2005 Regionals: Midlands - Retrospective: Championship Section


4BR looks back at the events at Burton, where the judge set the tone for a result that had the tongues wagging.

David Maplestone and Trevor Jones
Woolley Pritchard Sovereign Brass: David Maplestone and Trevor Jones

Audio interview

Audio Interview with winning MD Trevor Jones [WAV]

At the conclusion of Sunday's Championship Section, many were left with a feeling resembling school days: a trip to the Headmaster's study.

Roy Roe, adjudicator for 'Rienzi' was of course acting as the headmaster, and prior to the announcement of the results, gave his assembled pupils in Burton Town Hall a forthright view of what he had just heard.

Nothing wrong in that at all, but it left you feeling more like a naughty child doing something behind the bike sheds as opposed to adults competing in a musical competition.

Granted, Roy's gripes on a number of bands performances within the opening section had some justification, but the only thing that was missing was the instruction to bands to be given detention for their inability to do the basic things right, such as play together and produce a balanced sound. 

Having given his concerns though on the opening section, Roy did confess to having heard some ‘good playing' with ‘dynamic detail' and some ‘good-shaped performances'.  However, by the time Roy had complimented them though on some good playing, you sensed that the judge had said more than enough to give an indication that the result would raise more than a few eyebrows.

Two performances also stood out for the adjudicator (Woolley Pritchard Sovereign Brass & Desford) and for the second time over the course of the weekend, 4BR and Mr Roe disagreed with the choices made to compete in the National finals later in the year.  For us, Desford and Ransome's should have been making the trip south to London.

The comments and order of placings from the adjudicator though will almost certainly have provided plenty of debate in the bars, and journeys home and not just from 4BR.

Woolley Pritchard Sovereign Brass
Woolley Pritchard Sovereign Brass: Winners

Woolley Pritchard Sovereign Brass under Trevor Jones will only be bothered what Roy Roe felt on the day though.  Performing in the last quarter of the draw, the West Midlanders (in our opinion) were one of the bands Roy Roe had cited for not having the best of starts.
== == ==
Problems:
• A. According to the Midlands Championship Section retrospective, which two bands should have qualified for the National finals in London, in 4BR's view?
• B. Transcribe the part of the Midlands Championship Section retrospective starting with "Audio interview" and going on through "had just heard.".

Given entries:
== == ==
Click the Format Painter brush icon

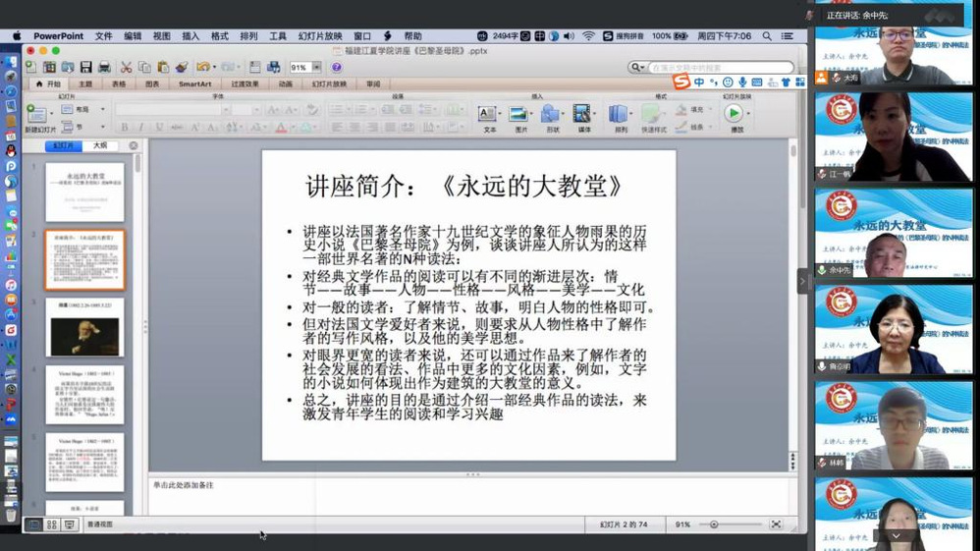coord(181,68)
== == ==
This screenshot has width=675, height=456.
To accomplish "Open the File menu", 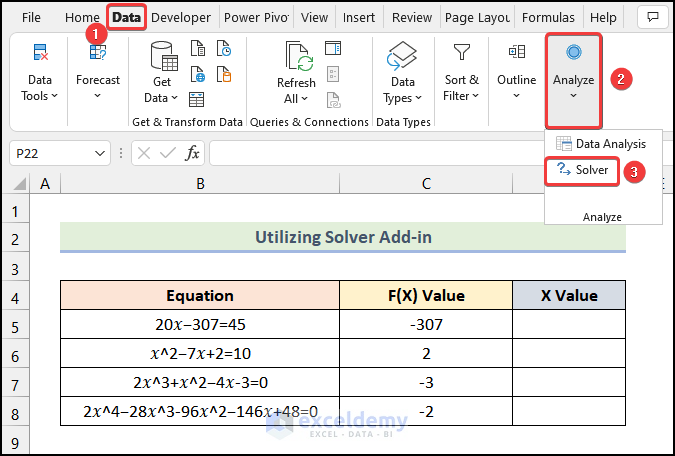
== == ==
Responses in order:
• A. Desford and Ransome's

• B.
Audio interview

Audio Interview with winning MD Trevor Jones [WAV]

At the conclusion of Sunday's Championship Section, many were left with a feeling resembling school days: a trip to the Headmaster's study.

Roy Roe, adjudicator for 'Rienzi' was of course acting as the headmaster, and prior to the announcement of the results, gave his assembled pupils in Burton Town Hall a forthright view of what he had just heard.